Não foram poucos os bancos públicos que passaram por problemas financeiros por emprestar demais, aqui e no exterior. Em 2008, o Tesouro americano gastou cerca de 300 bilhões de dólares para resgatar as companhias hipotecárias Fannie Mae e Freddie Mac — que, viu-se depois, concediam financiamento imobiliário fazendo uma análise rasteira do histórico dos clientes.

No Brasil, 32 bancos públicos, estaduais e federais, passaram por dificuldades na década de 90 e tiveram de ser socorridos pelo governo, a um custo estimado de 90 bilhões de reais. A própria Caixa e o BB viveram apuros. Eles só limparam seus balanços em 2001, depois de transferir carteiras de crédito de inadimplentes para uma empresa pública vinculada ao Ministério da Fazenda. Ninguém em sã consciência pode ter saudade disso.

Percival diz que os tempos são outros e que a Caixa vem tomando medidas pa­ra melhorar a gestão e se tornar mais eficiente, com a assessoria da consultoria McKinsey, contratada em março. Tam­bém está buscando novas fontes de captação, com a emissão de títulos de dívida no exterior no valor de 1 bilhão de dólares.

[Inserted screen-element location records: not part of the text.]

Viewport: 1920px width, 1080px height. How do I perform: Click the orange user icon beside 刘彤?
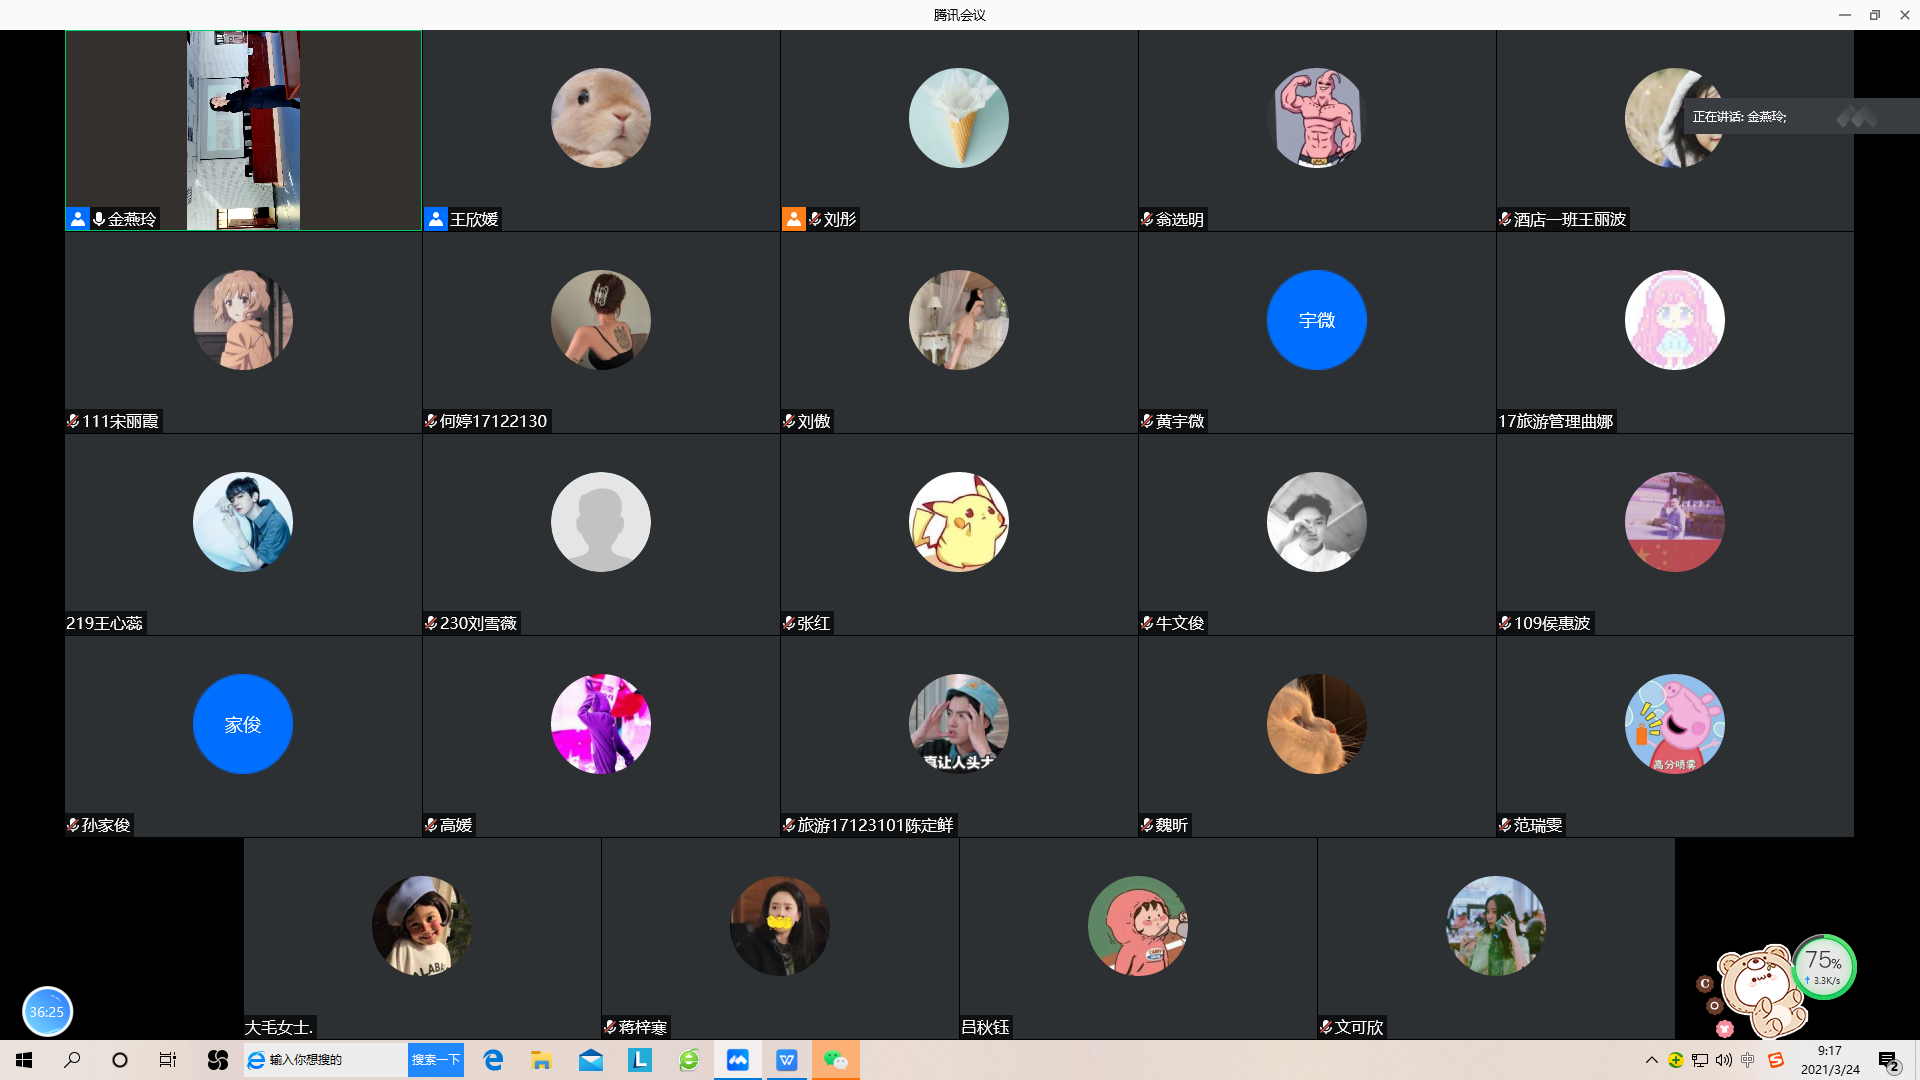793,219
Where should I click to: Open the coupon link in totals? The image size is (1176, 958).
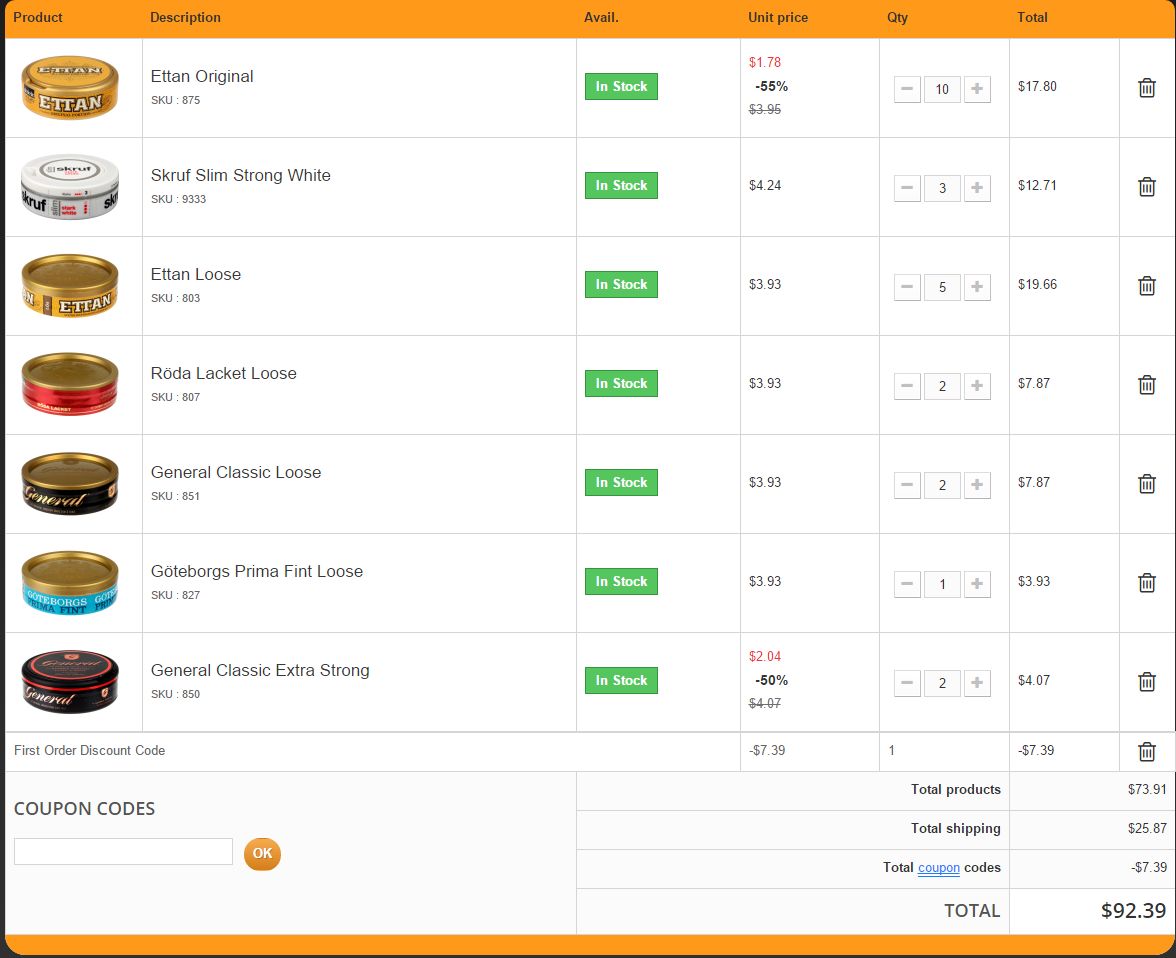click(938, 868)
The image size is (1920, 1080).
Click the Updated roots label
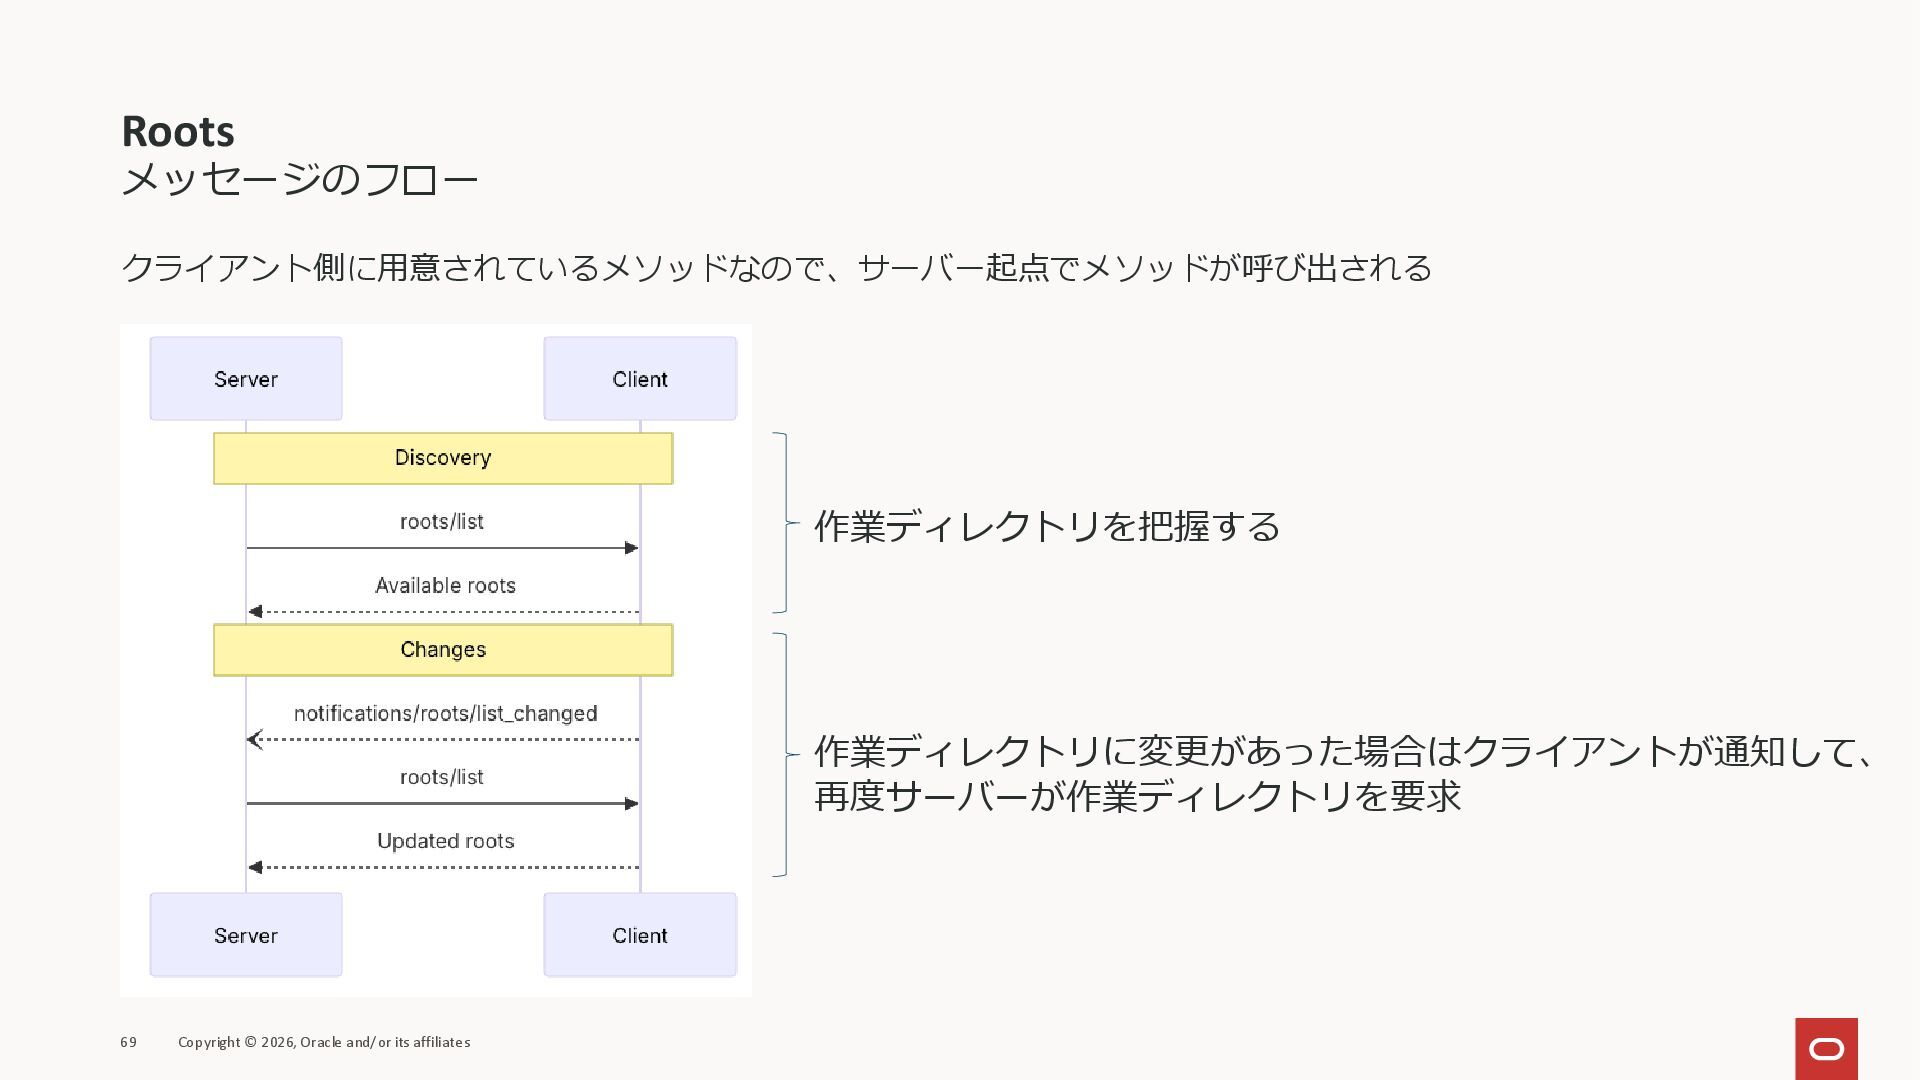click(445, 842)
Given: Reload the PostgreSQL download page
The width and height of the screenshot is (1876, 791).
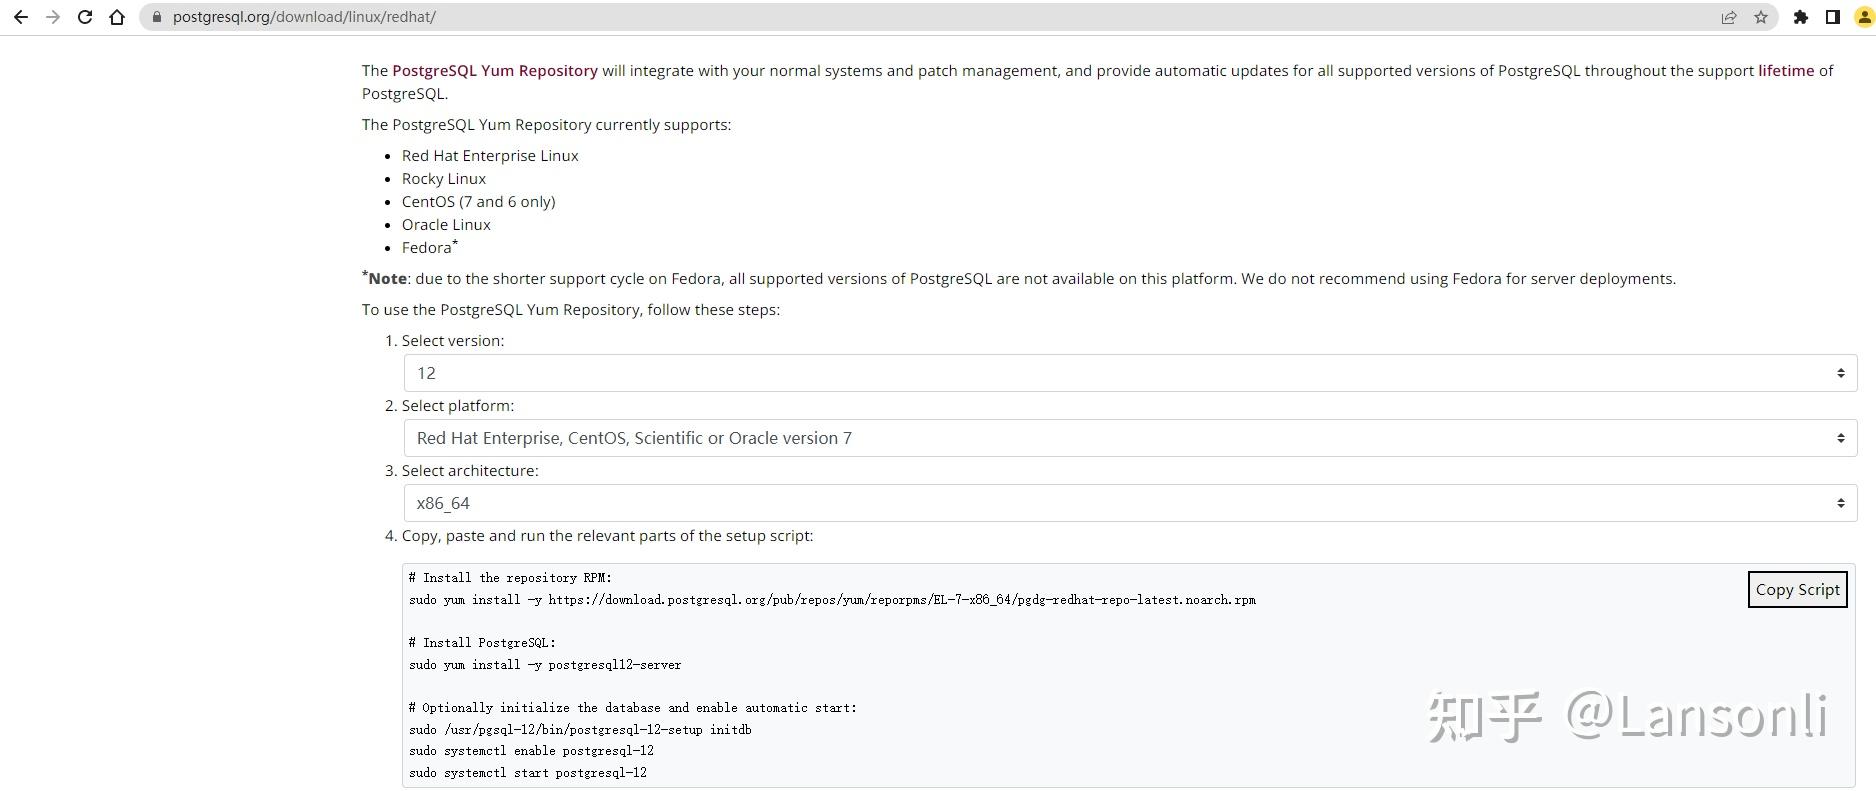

É uma forma de compensar a perda de uma vantagem que tinha sobre os concorrentes: a Caixa é líder em poupança, até há pouco fonte de dinheiro barato. Como os juros caíram e estão próximos ao rendimento da poupança, a Caixa deixou de ter recursos tão mais baratos que a concorrência para se financiar.

Percival diz que, como a Caixa é garantida pelo governo, consegue levantar recursos a custo baixo no exterior. Os investidores não precisam de Camila Pitanga para saber que, caso a Caixa exagere nos empréstimos e a conta não feche, o contribuinte dará um jeito.